Hence I am reinforced to continue being a strong supporter of Proton.
That said, if your inbox is encrypted, protonmail does so on the client side with a second password. They can maybe delete the account, but proton mail doesn't know what the encrypted data is. What happens to new emails sent to a disabled address is anyone's guess though. Honestly I think they're doing the best they can given the circumstances
source? Their compare plans page specifically lists "End-to-end encryption" as a feature for their free plan.
This is the weakness of cloud services.
You are the bosses at Protonmail, do you want police at 6 am shaking your kids, seize all your devices, loose all agreements with PayPal and Visa/MasterCard, because you want to protect a guy who distributes child pornography or plans a terrorist attack ?
No way, so you tap on the shoulder of the CTO and ask him to push a temporary update or turn on a feature flags, in order to collect the missing information.
This is true for all companies who control the client.

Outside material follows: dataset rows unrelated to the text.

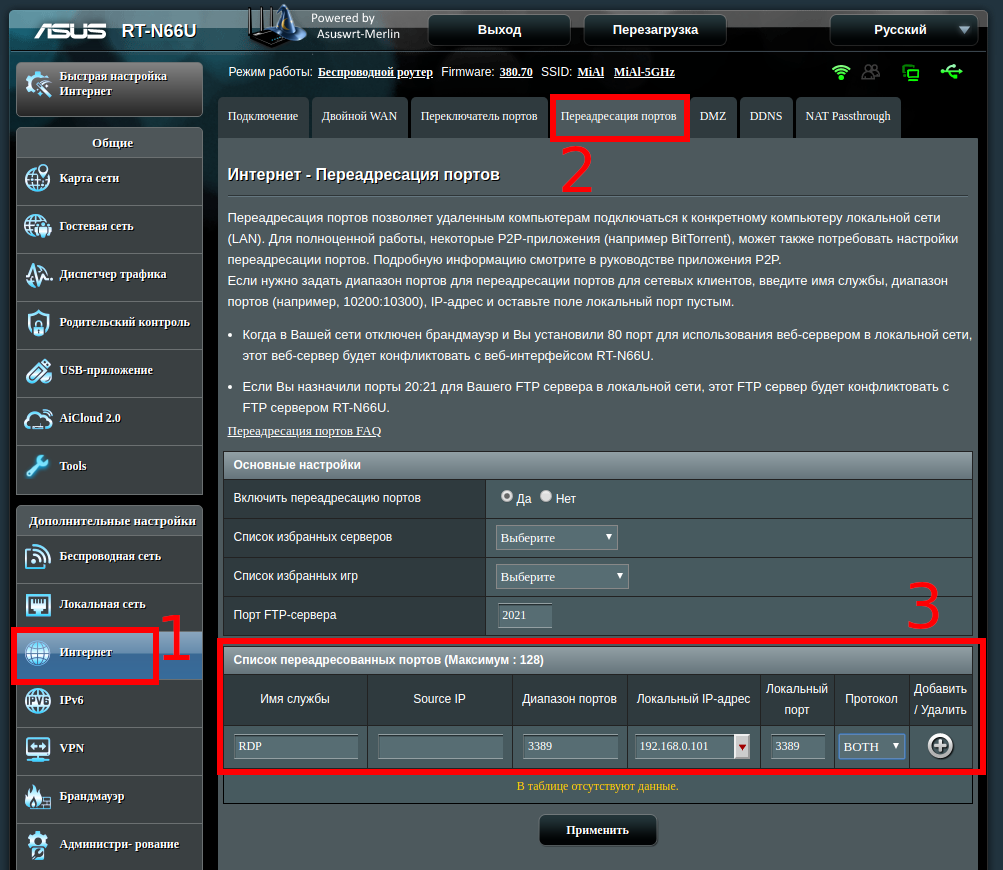Click the FTP server port field
This screenshot has width=1003, height=870.
coord(525,616)
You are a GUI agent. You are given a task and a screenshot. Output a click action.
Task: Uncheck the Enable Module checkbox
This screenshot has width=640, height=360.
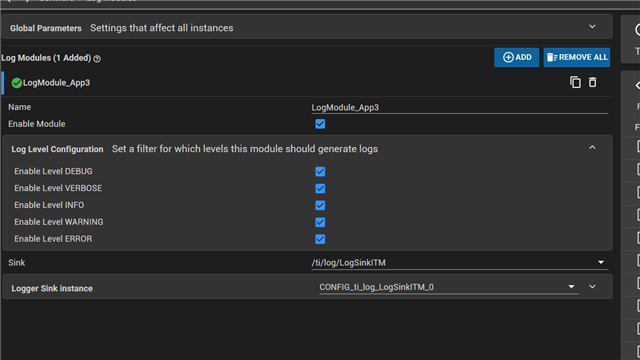click(x=320, y=124)
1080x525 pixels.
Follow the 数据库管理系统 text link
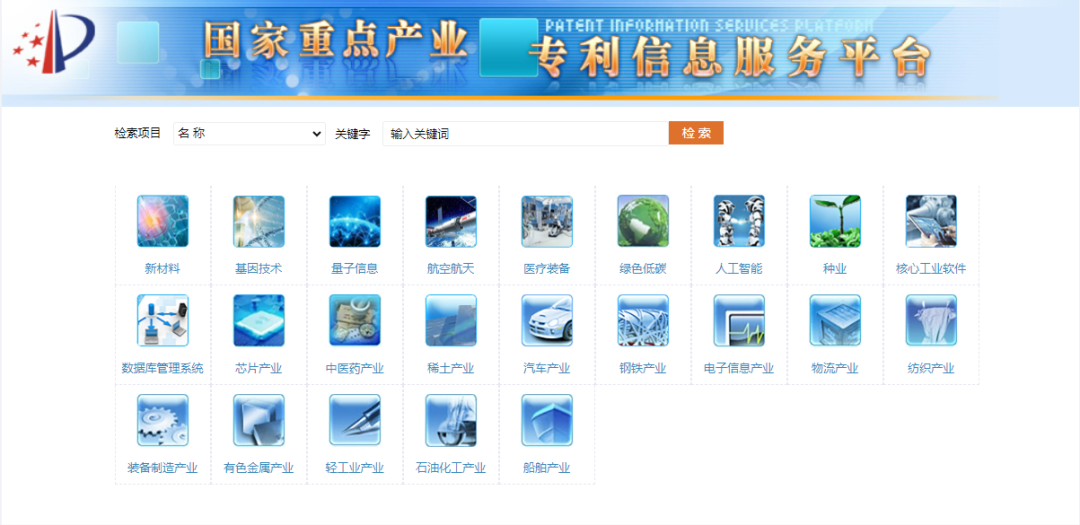coord(162,369)
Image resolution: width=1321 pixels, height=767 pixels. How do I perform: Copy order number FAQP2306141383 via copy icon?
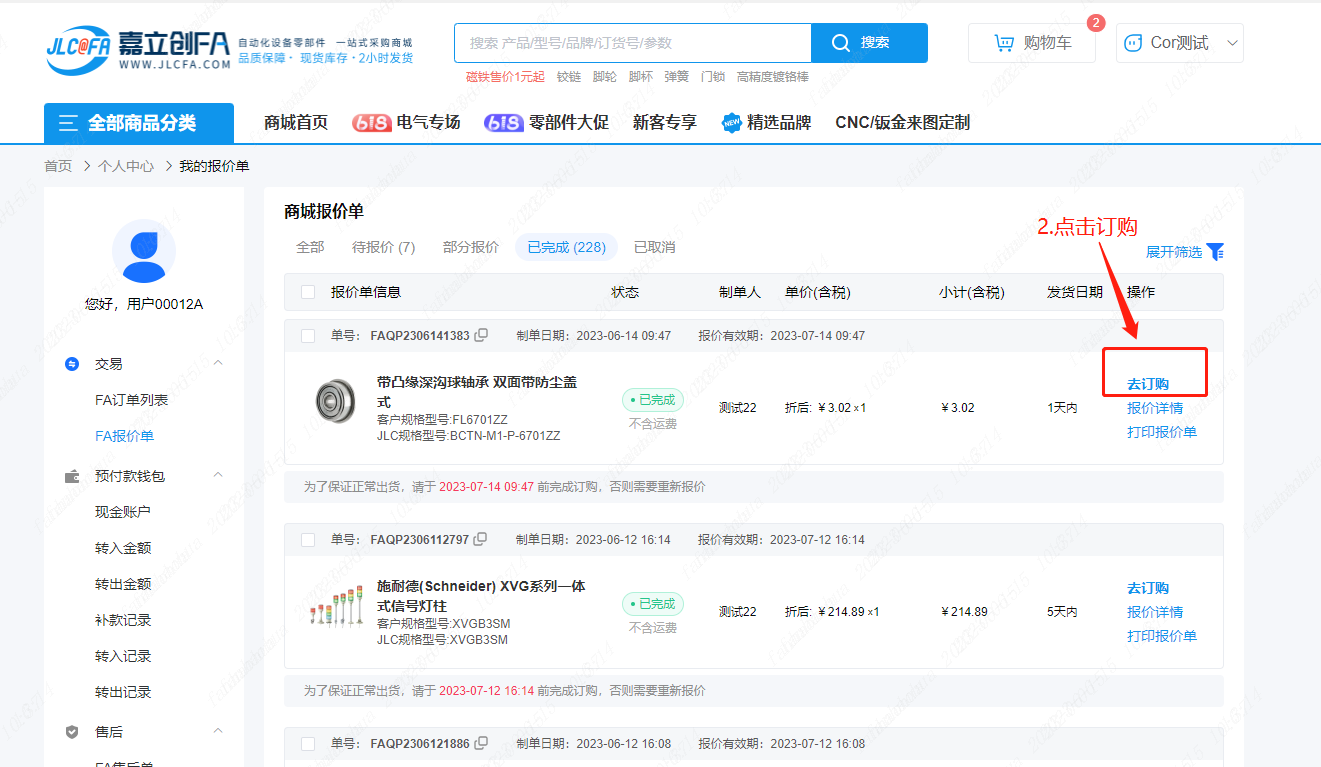coord(481,335)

t was - without anyone admitting to it - probably KrCERT who requested the account suspension. KrCERT don't seem to have any legal jurisdiction in Switzerland.
"KrCERT/CC, which is an internal division of KISA, is a CSIRT with national responsibility and a focal point of contact for Korea on international cybersecurity incident handling." -- https://en.wikipedia.org/wiki/Korea_Internet_%26_Security_Ag...

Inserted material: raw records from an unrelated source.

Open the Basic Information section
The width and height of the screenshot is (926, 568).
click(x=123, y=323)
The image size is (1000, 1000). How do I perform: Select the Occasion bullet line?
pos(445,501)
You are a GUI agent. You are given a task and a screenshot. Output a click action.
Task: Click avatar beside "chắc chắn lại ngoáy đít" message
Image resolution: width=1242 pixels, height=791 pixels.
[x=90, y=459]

I'd like to think if they 'tapped on the shoulder of the CTO ' of a company headquartered in Switzerland, he'd say "maybe, come back with an order from a relevant court or security agency in Switzerland and I'll get my team right on that".
Full disclosure, I use Proton and overall trust them so unless I see strong evidence of abuse or lies on their part I'm inclined to post contextualizing comments on stuff like this, b/c well I don't wanna host my own mail server, at least not in prod.
I would expect their own apps to be open source, are they not?
If you, or someone else, like please audit the repos. Could be cool to see trusted forks of some of the clients.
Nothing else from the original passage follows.